Biomechanical and Mechanobiological Modelling of Functionally Graded Scaffolds for Large Bone Defects

TL;DR

This study introduces a coupled finite element and agent-based modelling framework to evaluate and optimize functionally graded scaffolds for large bone defects, balancing regenerative capacity and mechanical stability.

Contribution

It presents an integrated simulation approach to assess biomechanical and biological performance of graded scaffolds, guiding rational design for improved bone regeneration.

Findings

Axial pore gradients enhance bone ingrowth at the host interface.

Radial gradients with denser edges reduce peak stresses.

Trade-off identified between regeneration and structural strength.

Abstract

Critical sized bone defects remain a major clinical challenge, requiring scaffolds that combine mechanical stability with regenerative capacity. Functionally graded (FG) scaffolds, inspired by the graded architecture of native bone, offer a promising solution by spatially varying porosity to optimise both load transfer and tissue ingrowth. Here, we present an integrated finite element agent based modelling (FEA ABM) framework to simultaneously evaluate the biomechanics and regenerative potential of FG scaffolds under physiologically relevant conditions. Cylindrical scaffolds with axial or radial pore size gradients were compared with uniform controls. The finite element model incorporated poroelastic tissue mechanics and gait related loading to compute local shear strain and fluid velocity, which guided cellular behaviours in the agent based model, including progenitor migration, proliferation, differentiation, and apoptosis. Simulations over 150 days revealed that axial gradients with larger pores at the host bone interface promoted greater bone ingrowth, while radial gradients with denser peripheral struts substantially reduced peak von Mises stresses. These findings highlight a fundamental design trade off between maximising regenerative performance and enhancing structural competence. The coupled FEA ABM framework establishes a mechanistic platform for the rational design of next-generation FG scaffolds, offering a pathway toward preclinical optimisation of implants tailored to defect location and loading environment.

++++++++

» **Work to be completed**
Copy out the whole page on modeling graded bone scaffolds, word for word.

» **Information given**
++++++++

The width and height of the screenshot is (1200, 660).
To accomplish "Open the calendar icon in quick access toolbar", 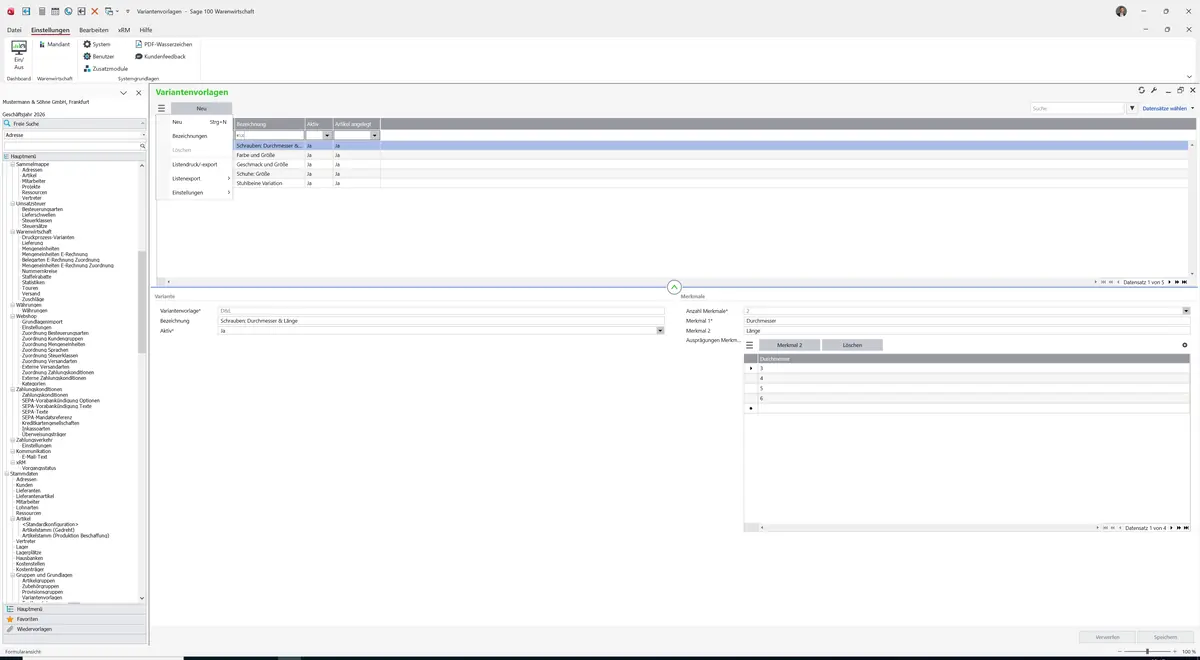I will 55,11.
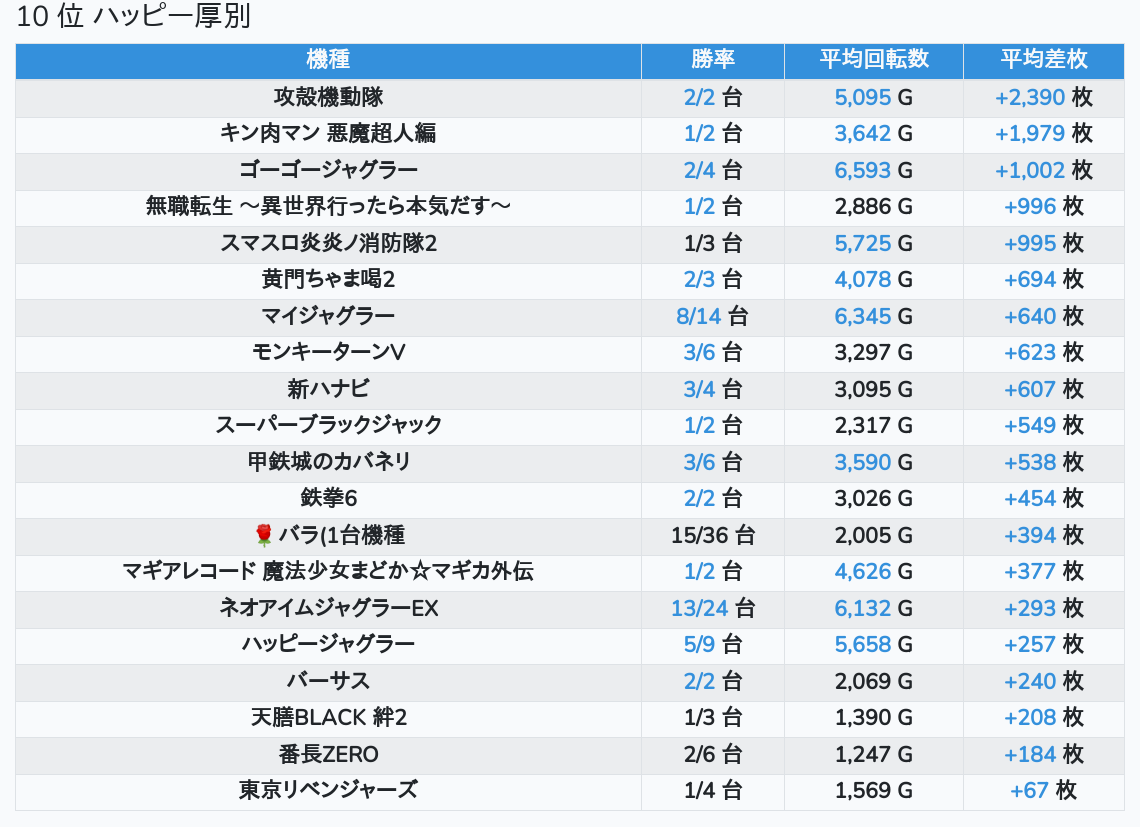Screen dimensions: 1140x827
Task: Select 甲鉄城のカバネリ machine entry
Action: (328, 463)
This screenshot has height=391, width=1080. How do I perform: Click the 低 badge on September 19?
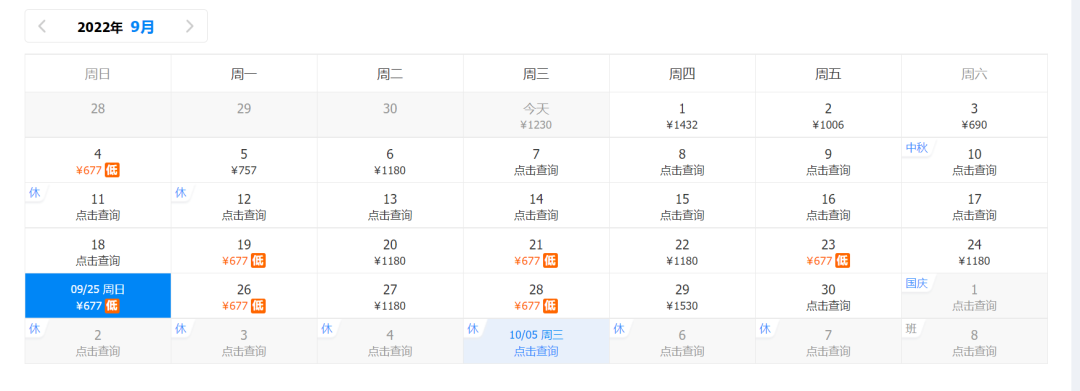(x=258, y=261)
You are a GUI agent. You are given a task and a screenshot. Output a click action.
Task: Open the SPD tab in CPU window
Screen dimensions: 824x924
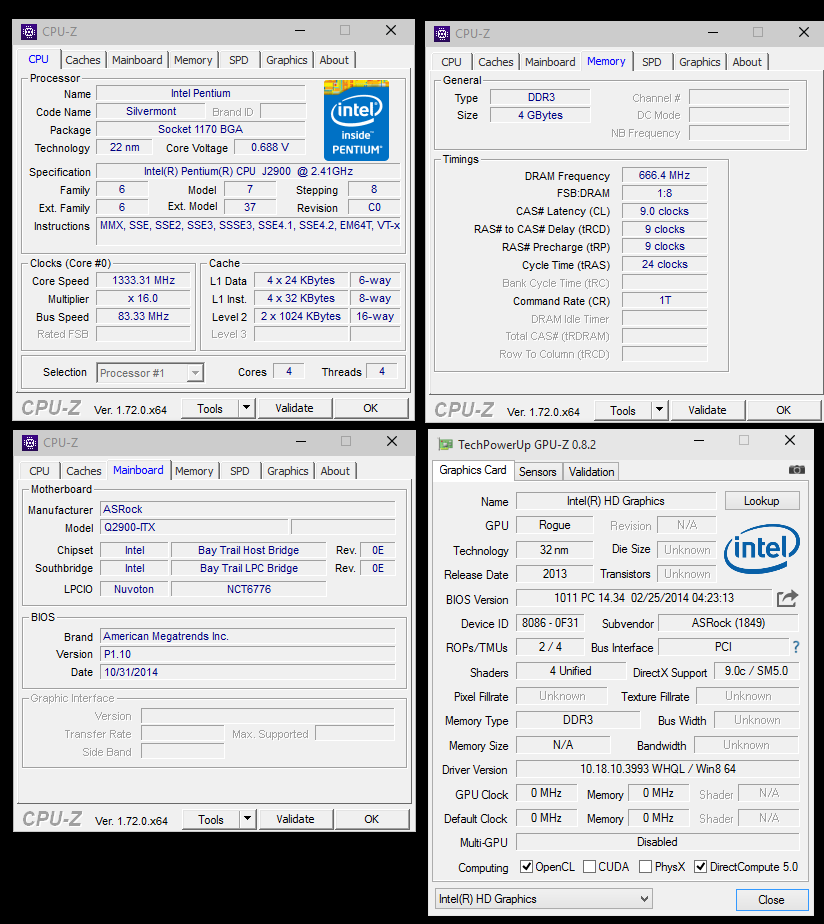coord(239,60)
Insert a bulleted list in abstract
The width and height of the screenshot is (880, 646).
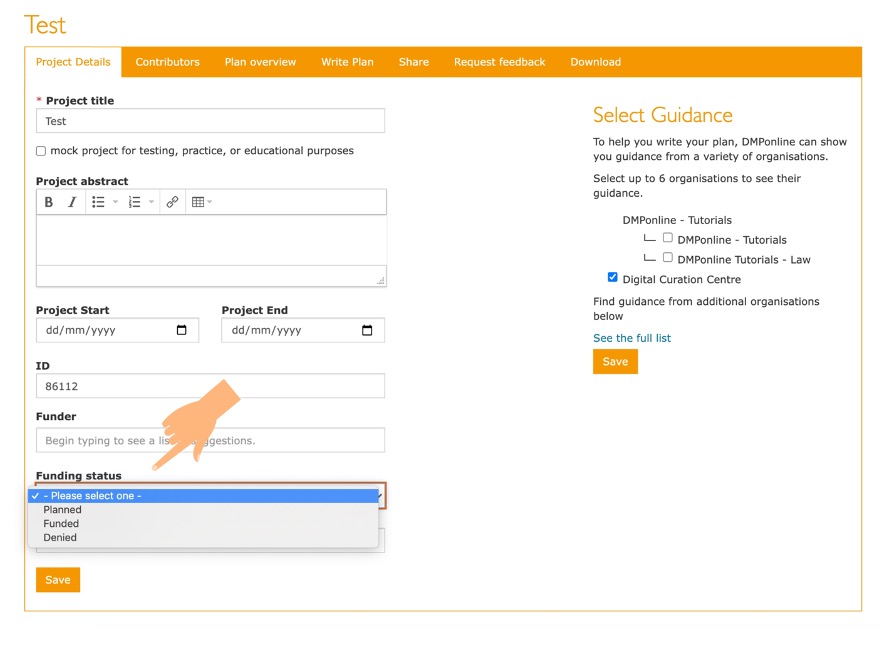click(98, 202)
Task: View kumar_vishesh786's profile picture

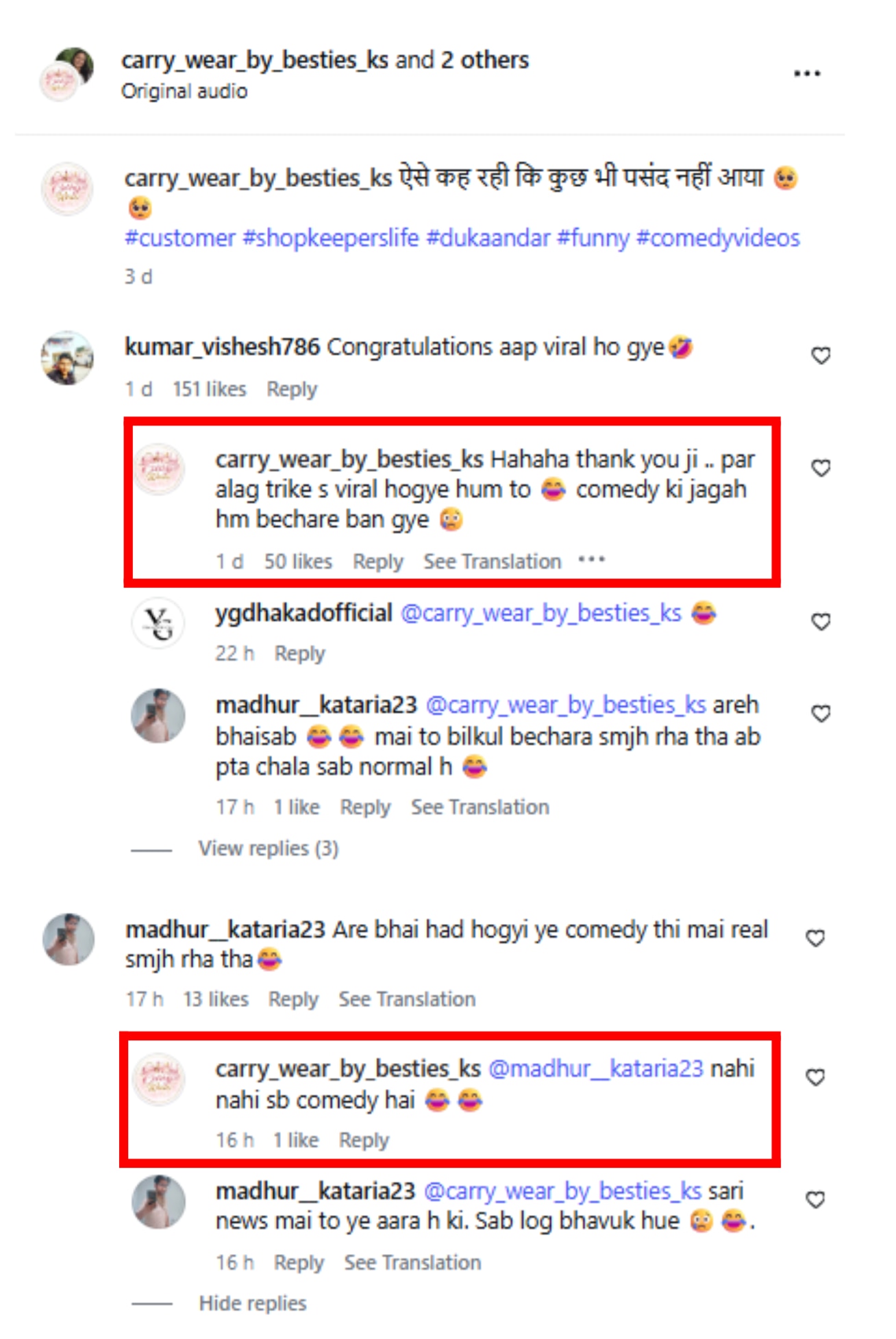Action: [67, 358]

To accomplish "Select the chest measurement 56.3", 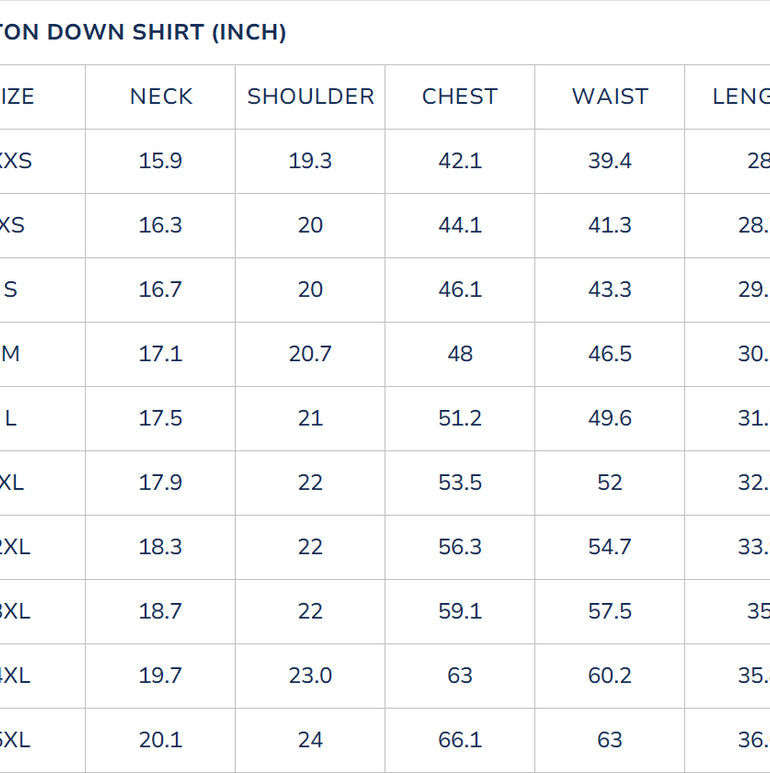I will click(460, 547).
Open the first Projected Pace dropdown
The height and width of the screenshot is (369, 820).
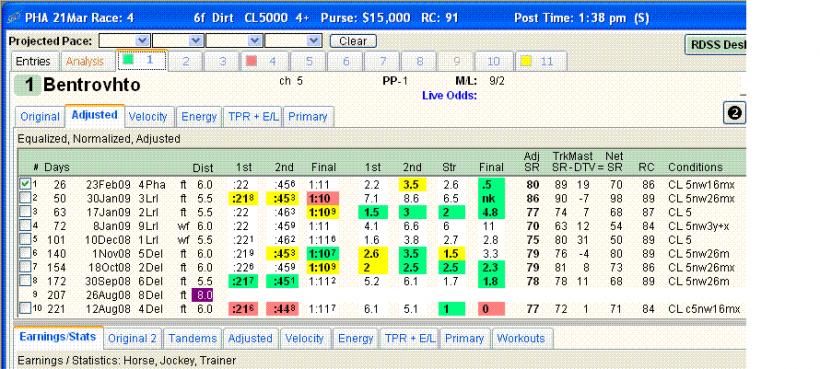[x=124, y=41]
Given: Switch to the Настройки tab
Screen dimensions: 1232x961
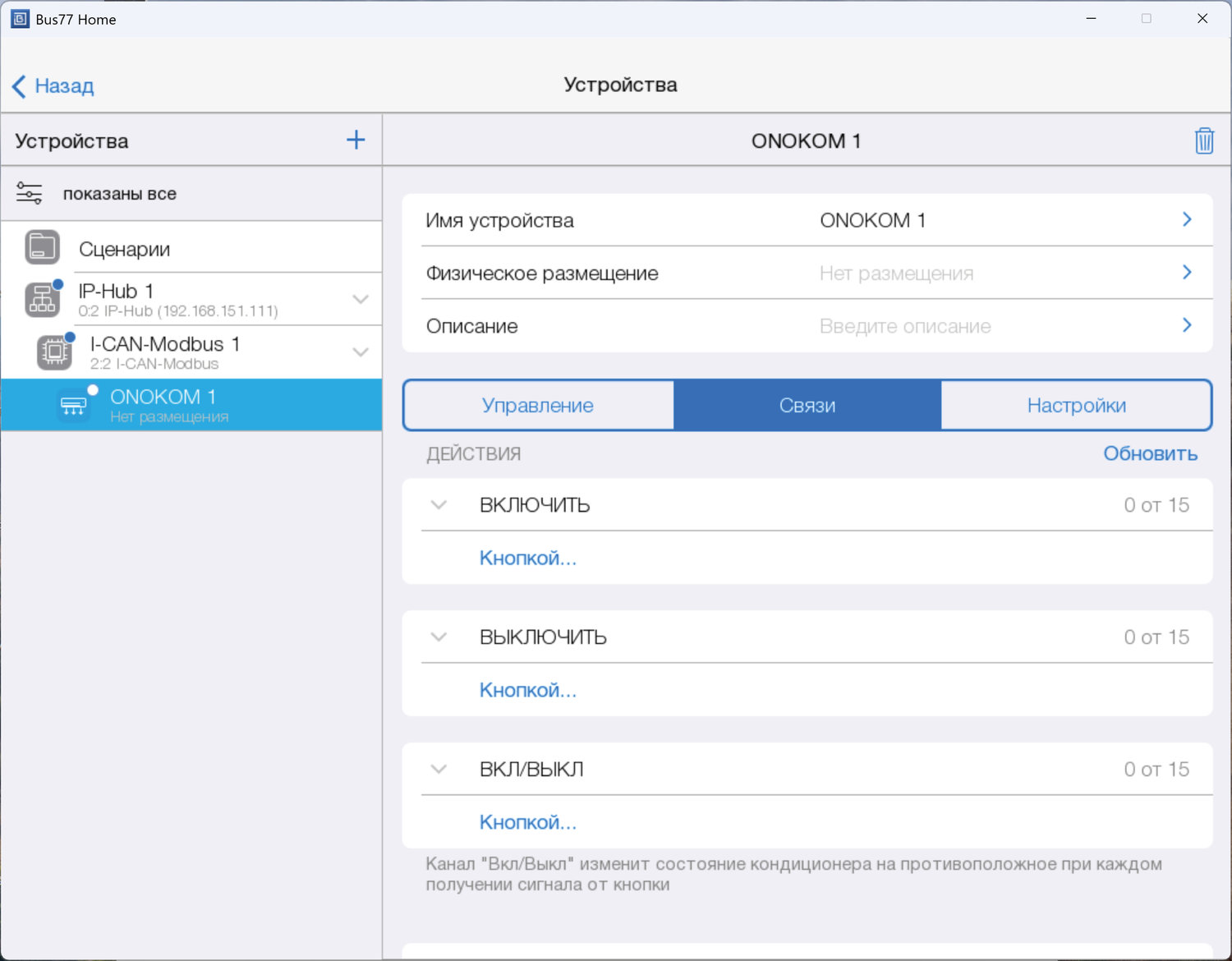Looking at the screenshot, I should click(1076, 405).
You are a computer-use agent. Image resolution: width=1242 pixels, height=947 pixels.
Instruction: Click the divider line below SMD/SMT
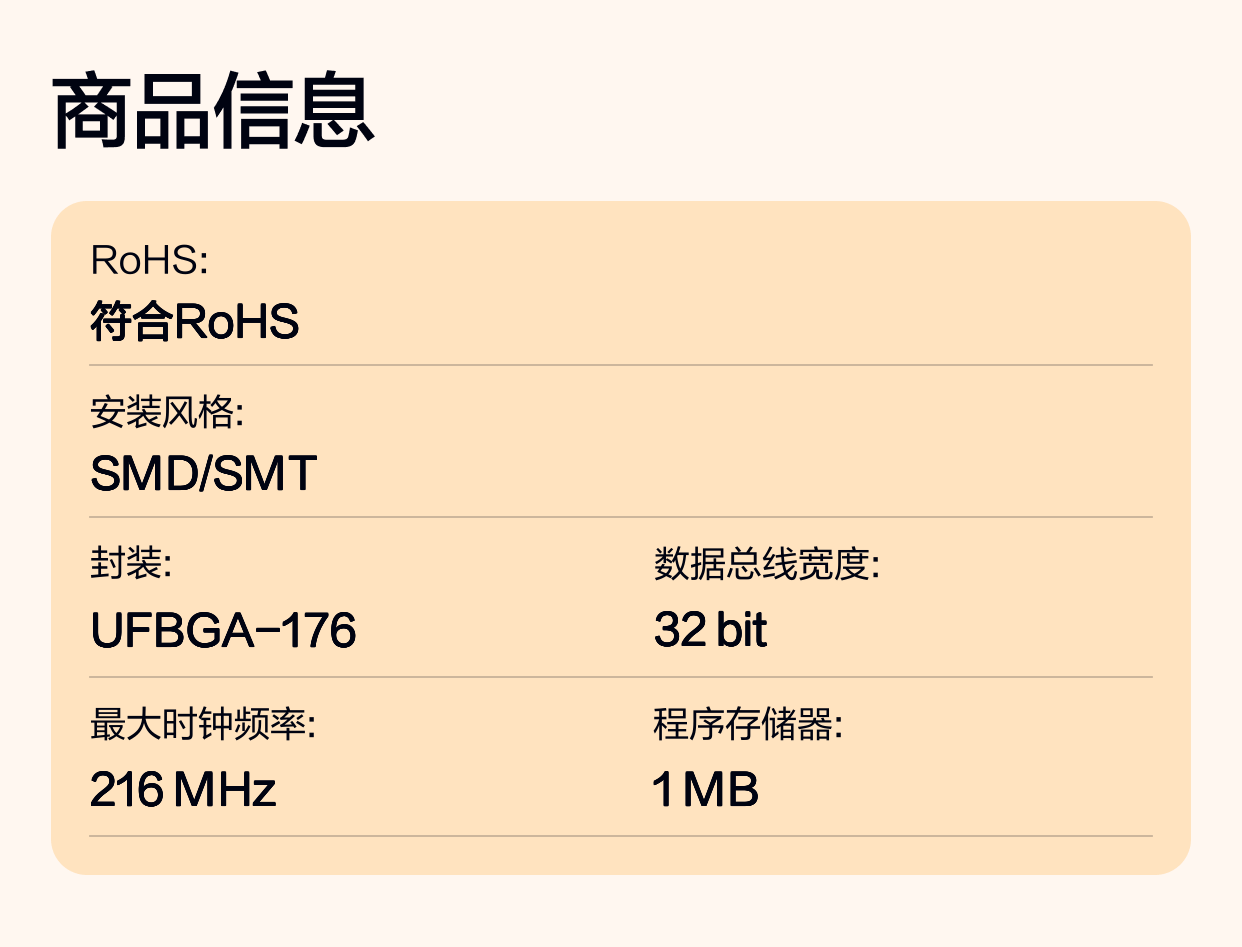pyautogui.click(x=621, y=517)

++++++++

» **Response**
Biomechanical and Mechanobiological Modelling of Functionally Graded Scaffolds for Large Bone Defects

TL;DR

This study introduces a coupled finite element and agent-based modelling framework to evaluate and optimize functionally graded scaffolds for large bone defects, balancing regenerative capacity and mechanical stability.

Contribution

It presents an integrated simulation approach to assess biomechanical and biological performance of graded scaffolds, guiding rational design for improved bone regeneration.

Findings

Axial pore gradients enhance bone ingrowth at the host interface.

Radial gradients with denser edges reduce peak stresses.

Trade-off identified between regeneration and structural strength.

Abstract

Critical sized bone defects remain a major clinical challenge, requiring scaffolds that combine mechanical stability with regenerative capacity. Functionally graded (FG) scaffolds, inspired by the graded architecture of native bone, offer a promising solution by spatially varying porosity to optimise both load transfer and tissue ingrowth. Here, we present an integrated finite element agent based modelling (FEA ABM) framework to simultaneously evaluate the biomechanics and regenerative potential of FG scaffolds under physiologically relevant conditions. Cylindrical scaffolds with axial or radial pore size gradients were compared with uniform controls. The finite element model incorporated poroelastic tissue mechanics and gait related loading to compute local shear strain and fluid velocity, which guided cellular behaviours in the agent based model, including progenitor migration, proliferation, differentiation, and apoptosis. Simulations over 150 days revealed that axial gradients with larger pores at the host bone interface promoted greater bone ingrowth, while radial gradients with denser peripheral struts substantially reduced peak von Mises stresses. These findings highlight a fundamental design trade off between maximising regenerative performance and enhancing structural competence. The coupled FEA ABM framework establishes a mechanistic platform for the rational design of next-generation FG scaffolds, offering a pathway toward preclinical optimisation of implants tailored to defect location and loading environment.